Fans will be able to get a closer look at the deluxe conveyance, which features pebbled-leather pigskin seats, Astroturf upholstery and a custom airbrushed mural depicting Larry in a number of mock-heroic poses, when the vendor rolls up to AT&T Stadium on Sept. 3 for the eighth annual Cowboys Classic. ESPN's production of the "Saturday Night Football" matchup between USC and Alabama kicks off at 8 p.m. EDT.
The initial spot depicts Larry as he straps in for his season-long tailgate/road show. Subsequent spots will find him rubbing elbows with the likes of Marcus Allen, Vince Wilfork, Steve Spurrier, Jesse Palmer and Cardale Jones, and another high-profile figure whose identity Dr Pepper is keeping under wraps. Together the first eight spots will form an extended narrative that will culminate in a final pair of new ads set to air exclusively during ESPN's Jan. 9 presentation of the 2017 CFP National Championship Game.

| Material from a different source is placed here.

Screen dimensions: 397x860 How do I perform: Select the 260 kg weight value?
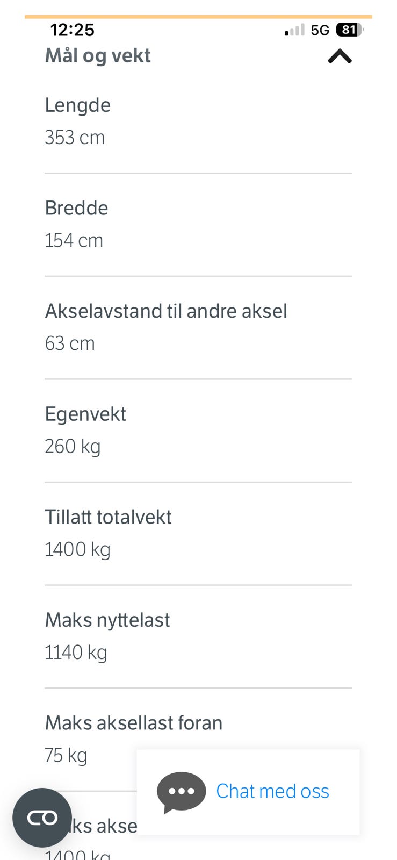(x=73, y=447)
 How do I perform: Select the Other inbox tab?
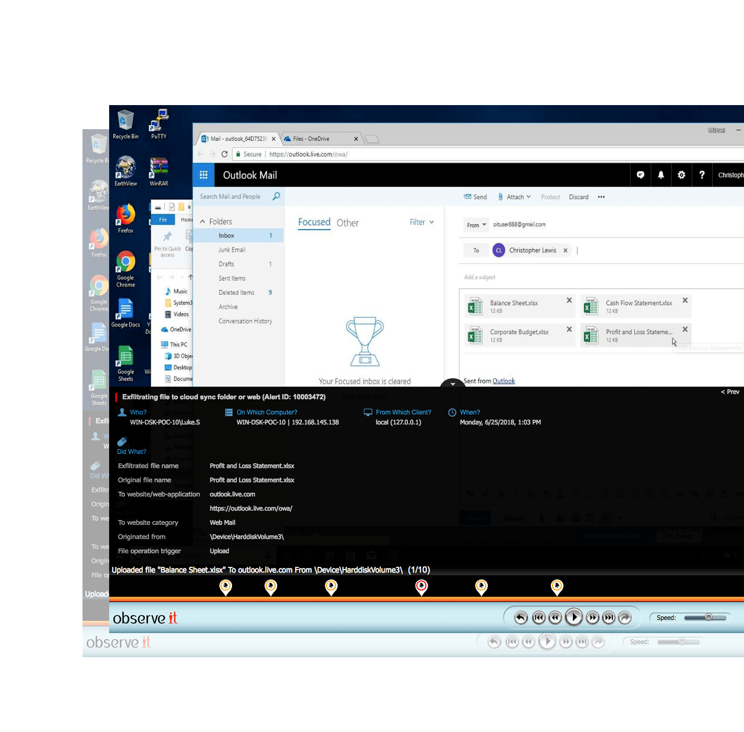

"We've been a big part of college football for a long time," said Jaxie Alt, senior VP-marketing, Dr. Pepper. "The first spot is really all about Larry getting ready for the college football season, and the excitement it brings."
Ms. Alt said the new spots will primarily air on ESPN, ABC, CBS and Fox, as well as on various other sports cable properties. "A lot of them, for sure, will air in-game," she said.
Larry and his RV have committed to making five on-site appearances during the upcoming season, including the aforementioned game in Arlington, as well as a stopover in Madison for the Oct. 29 Nebraska-Wisconsin showdown and subsequent jaunts to the SEC Championship Game, Peach Bowl and CFP National Championship Game.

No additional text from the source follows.